Perhaps not, but author and fellow trend observer Sally Horchow says the old and the new are not mutually exclusive.
"People are finding that while the Internet, e-mail, messaging, etc. help bring people together -- you communicate with a lot more people than you would have before -- a lot of people are doing that to the exclusion of real, face-to-face interaction and real, meaningful communication," she said. "So things like letter-writing and even phone calls, which are sometimes somewhat obsolete at this point, are becoming a kind of throwback but are used because they are more personal."
She noted with amusement that people use e-mail to make appointments to chat on the phone.
"Getting together in person is so retro," she said with a laugh. "Meeting for coffee is retro chic."
Horchow -- who with her father, Roger Horchow, wrote "The Art of Friendship: 70 Simple Rules for Making Meaningful Connections" (St. Martin's Press) -- disagrees with Evers' dismissal of the phenomenon as mere nostalgia.
"If someone is young and wasn't around when 'Pac-Man' was played, then it isn't nostalgia," she said. "They're just embracing it because it's cool and different."
She'll get no argument from Dave Ignizio, who owns Square Records, a vinyl-record shop in the hip Highland Square district of Akron, Ohio.
"We get a lot of younger kids that come in here and buy the older records, get a lot of classic rock and stuff," he said. "It's an affordable way for them to build up a good library of the standard rock records."
Ignizio describes 15-year-olds coming to his shop and "walking out with a big stack of vinyl for the price of three CDs."
According to the Recording Industry Association of America, vinyl LP sales grew slightly as a percentage of music sales from 2000 to 2006 even as overall music sales dropped to $12 billion from $14 billion.
And it's not just the classics.

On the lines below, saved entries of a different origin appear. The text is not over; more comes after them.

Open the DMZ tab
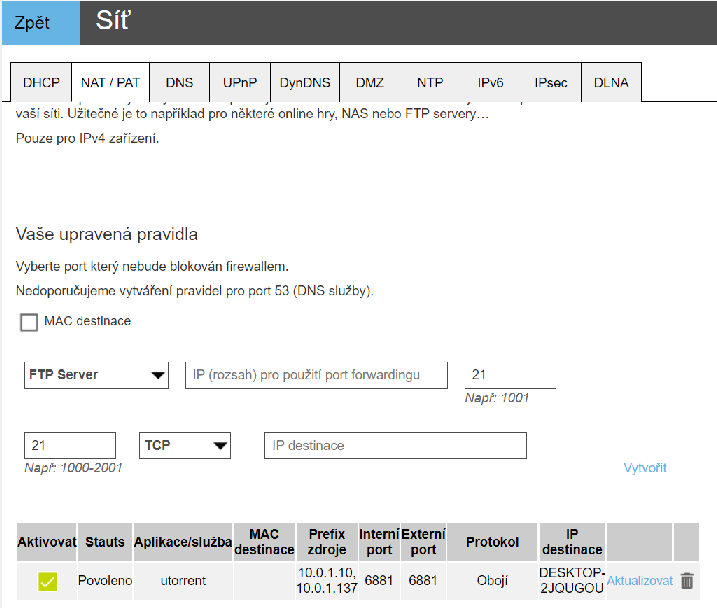pos(369,83)
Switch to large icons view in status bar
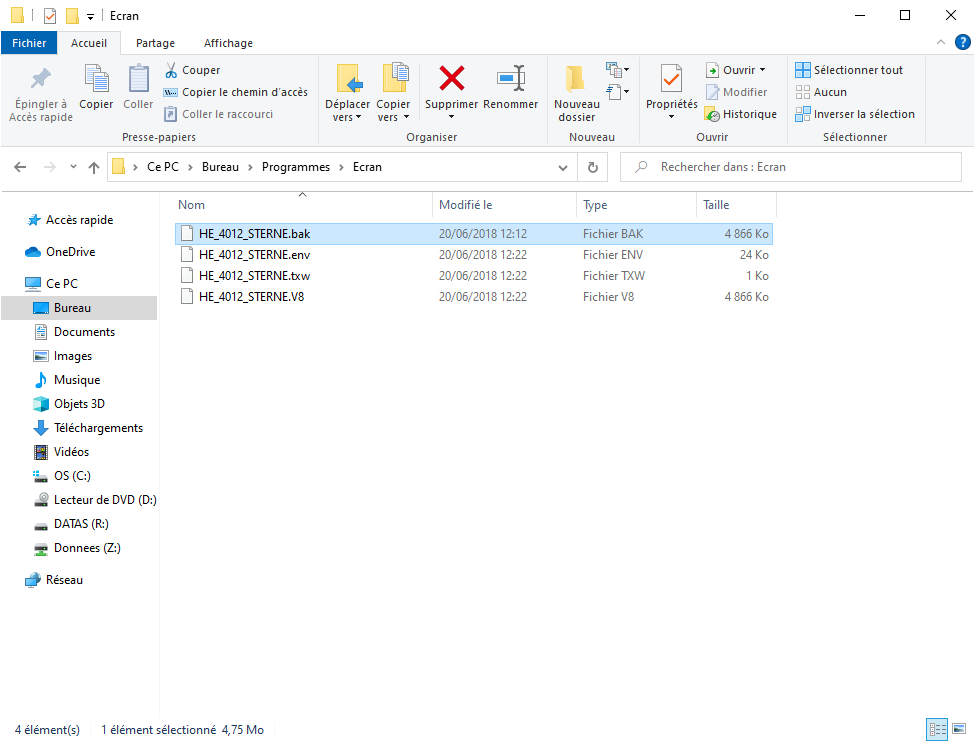Screen dimensions: 975x742 [957, 729]
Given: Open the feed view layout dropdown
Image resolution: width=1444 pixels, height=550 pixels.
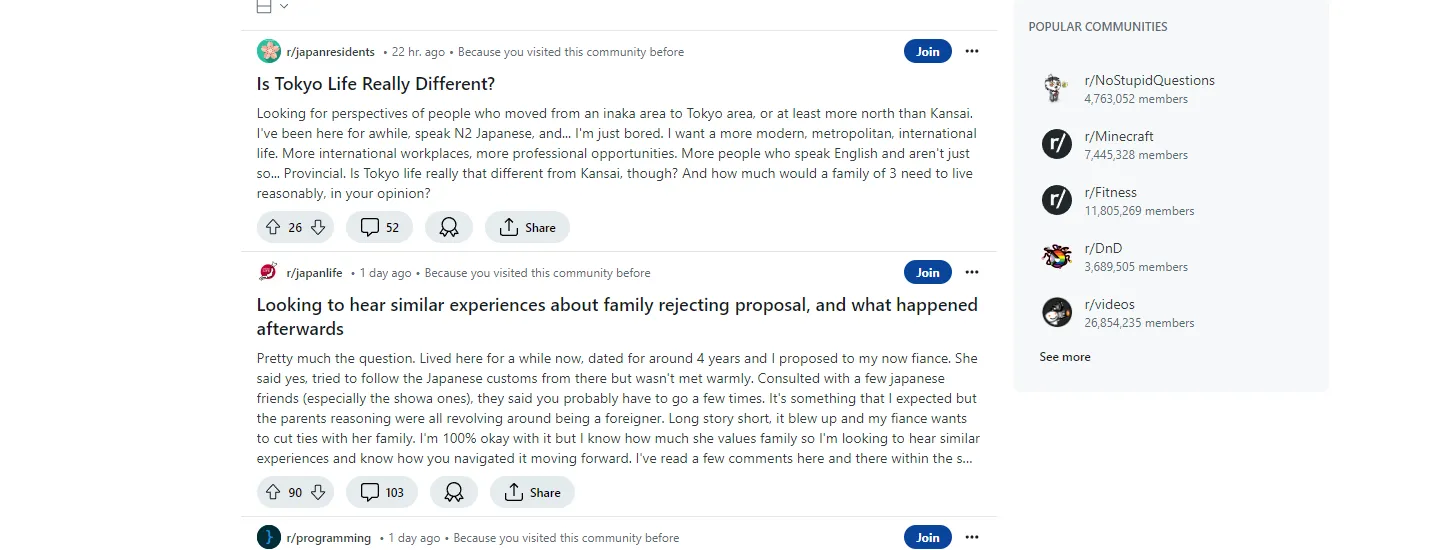Looking at the screenshot, I should [272, 6].
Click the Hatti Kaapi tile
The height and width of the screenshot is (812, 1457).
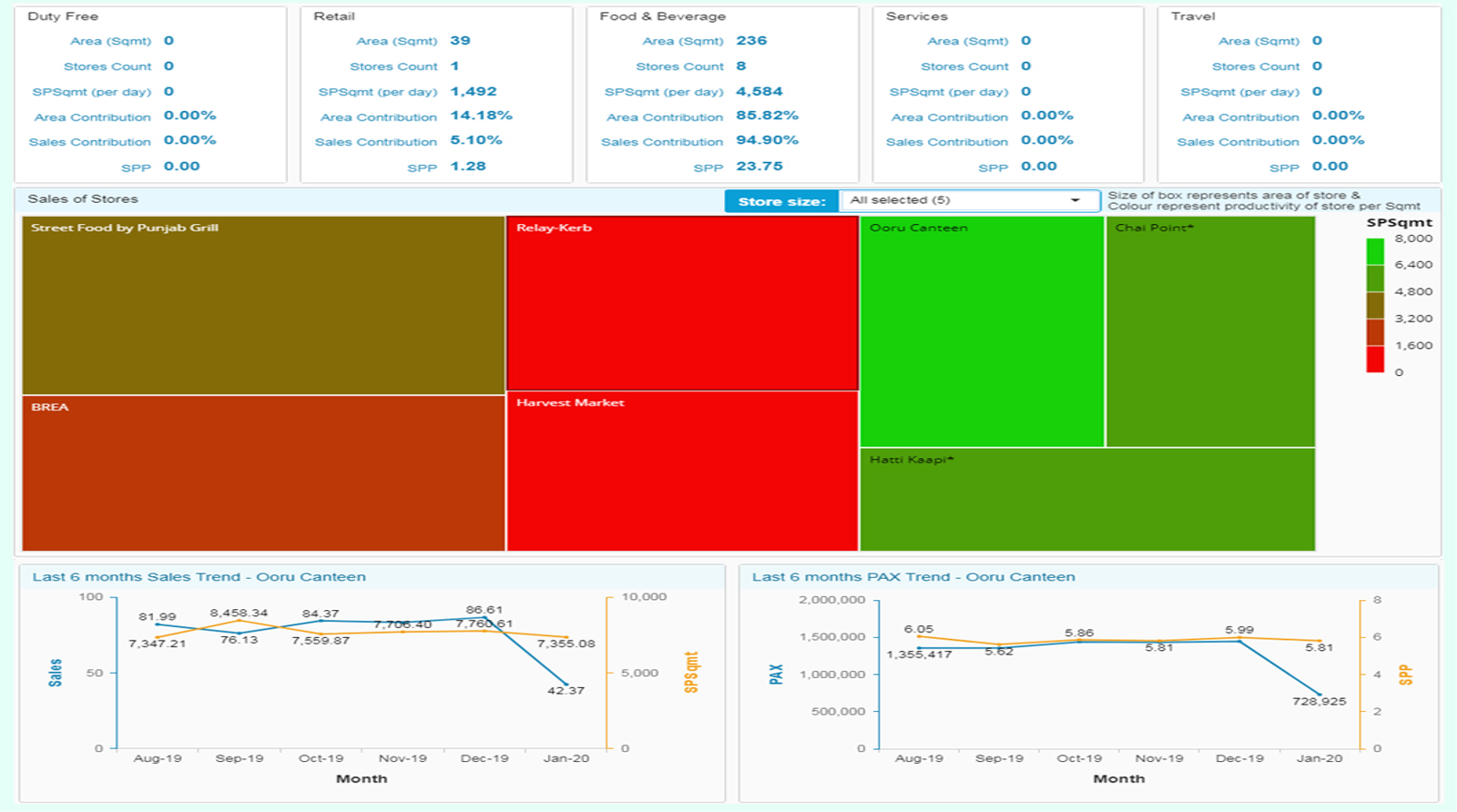coord(1087,500)
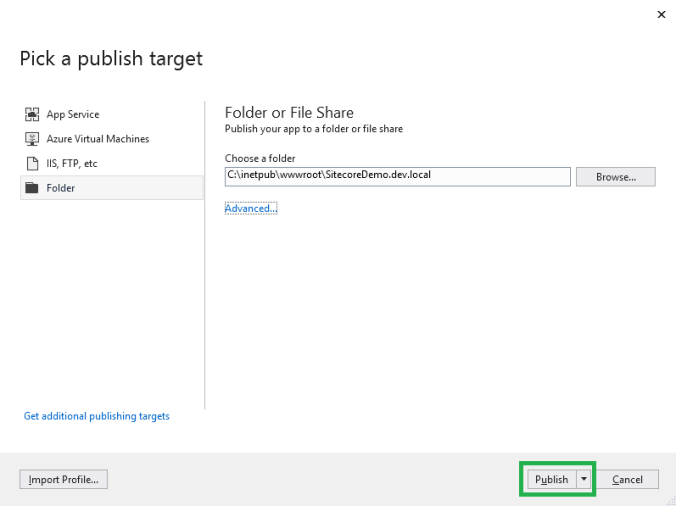Close the dialog with the X button
Viewport: 676px width, 506px height.
tap(660, 15)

Such hip-hop heavyweights as Jay-Z, Linkin Park and Nas are pushing out new vinyl at a record clip, so to speak.
Independent labels producing punk, metal and other "outsider" music prefer the vinyl format as a kind of rebellion, Ignizio said. Fans of those genres defiantly tell the world, "We're just still gonna buy records, I don't care what everyone else is doing," he said.
And then there are the snobs and collectors who frequent Scott Neuman's shop at forevervinyl.com.
"There is still a contingent out there that feels that vinyl sounds better, that analog is better than digital," Neuman said.
And they're willing to put their money where their tastes are. One of his site's sponsors advertises a laser turntable "that will get every little nuance out of an analog record that's out there," he said.
Neuman doesn't own one, though. "Just don't want to spend $12,000 for a turntable."
There's a certain cachet to being an analog soul in a digital world, Horchow said.
"There's a sense of old-school kind of charm and etiquette about deciding that you're going to be somebody who hand-writes letters to people in the same way that if you're a person who listens to record albums there's a kind of respect as a music aficionado because of your grasp of the classic. There's something about respect gained for recognizing all these things that are retro."
And, she said, it's just cool not to follow the herd.
"Stuff you can't get anywhere, you can't get anymore, has always been in," she said.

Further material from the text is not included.